I think I’m an experiment. I think I can withstand the sun better than . . . others of my kind. I burn, but I don’t burn as fast as they do. It’s like an allergy we all have to the sun. I don’t know who the experimenters are, though, the ones who made me black.” [p. 37]
A small girl wakes in agony, injured and starving, with no idea of who she is. Or what she is: we learn, as she learns, that she is Shori, the only survivor of a massacre that killed her entire family and their Symbionts. Symbionts are humans, like the nice young man Wright who Shori meets on the road and whose blood she drinks. She is quickly reunited with others of her kind, the Ina -- an entirely separate species of humanoid, likely the source of all the vampire myths but somewhat more biologically credible. Their bite is addictive and confers benefits on the bitten human, but doesn't transform that human into Ina. The Ina cannot change shape, or become mist, and they are not immortal. Ina are typically very pale, and cannot stay awake after dawn, or go out in daylight without burning: but Shori, who is Black, can survive in daylight if she covers up.
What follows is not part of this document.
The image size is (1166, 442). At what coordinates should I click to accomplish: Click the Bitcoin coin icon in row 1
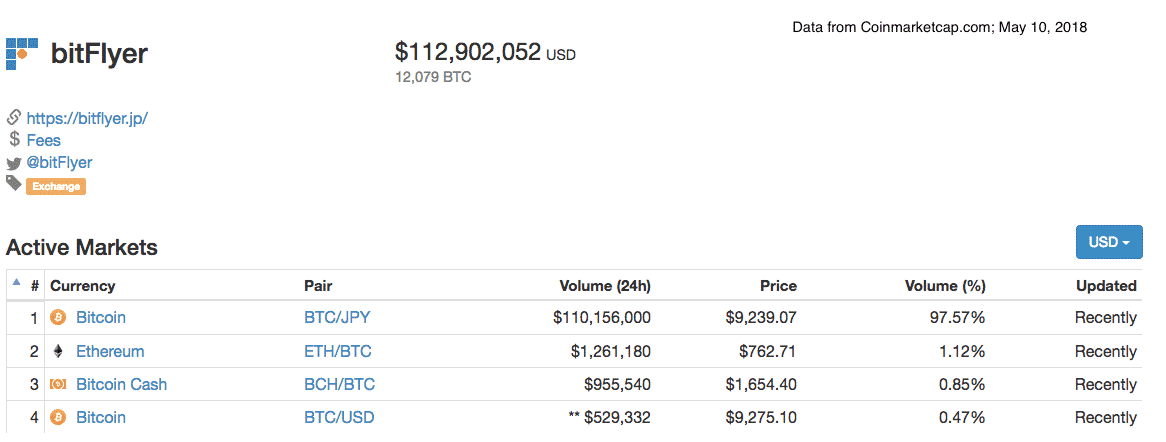pyautogui.click(x=58, y=318)
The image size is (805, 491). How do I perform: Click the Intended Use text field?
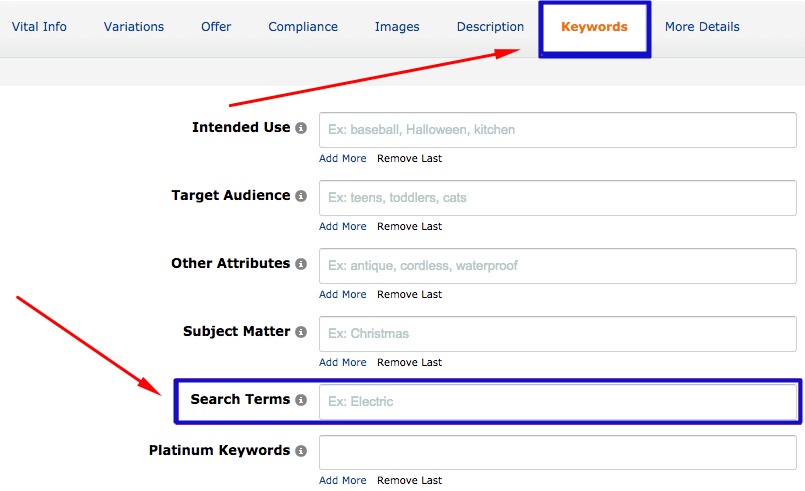click(x=557, y=130)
Fledgling is about her quest to recover her identity, discover who was responsible for the deaths of her family, and create a miniature family of Symbionts for herself.
Shori has to deal with racism from her own kind, as well as the ubiquitous casual racism from humans (of which there's remarkably little). She also has to deal with being treated like a child: to humans, she looks about ten years old, though she's actually over fifty -- which is the Ina equivalent of teenaged. I was uncomfortable with Shori having sex with Wright as part of the feeding process (and before she knew how old, or what, she was). I'm very uncomfortable about Wright being okay with it, too, though it's possible that he's already become addicted to her venom when she 'give(s) him pleasure'.
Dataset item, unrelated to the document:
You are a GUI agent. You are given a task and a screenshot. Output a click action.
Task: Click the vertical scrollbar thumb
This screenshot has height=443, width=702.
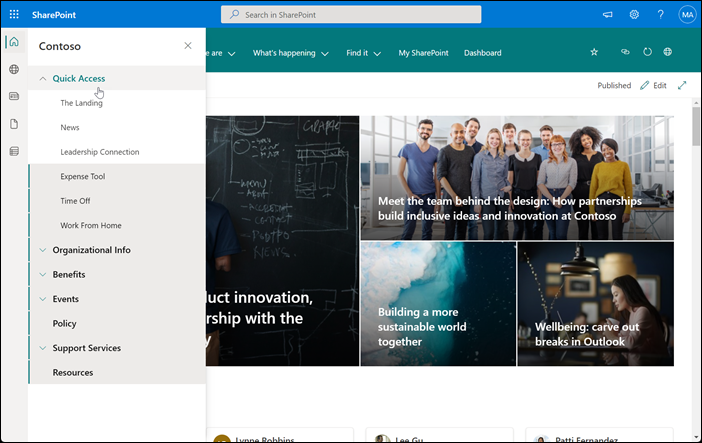[696, 126]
This is a short novel but there's a lot in it: racism, fear of miscegenation, issues of control and consent (Shori reflects at one point that the Ina-human arrangement 'sounded more like slavery than symbiosis'), as well as the more straightforward crimes of the massacre of Shori's family and a subsequent murder intended to affect her chances with the Council of Judgment.
According to one source: "Having indulged in reading every single one of the erotically charged Anita Blake vampire novels of Laurell K. Hamilton, Octavia wanted to write something similar, but a little different. A little more scientifically rigorous. A little more Black." Fledgling ends rather abruptly: Butler apparently intended this to be the first in a series, and there are certainly some undeveloped themes. I wish we'd got to see the rest of Shori's story, and how her Symbionts adjust to being part of a polycule. And I'd have loved more about the different Ina families, their religion, their hinted origins ...
Fulfils the ‘By Octavia Butler’ rubric of the 52 books in 2023 challenge.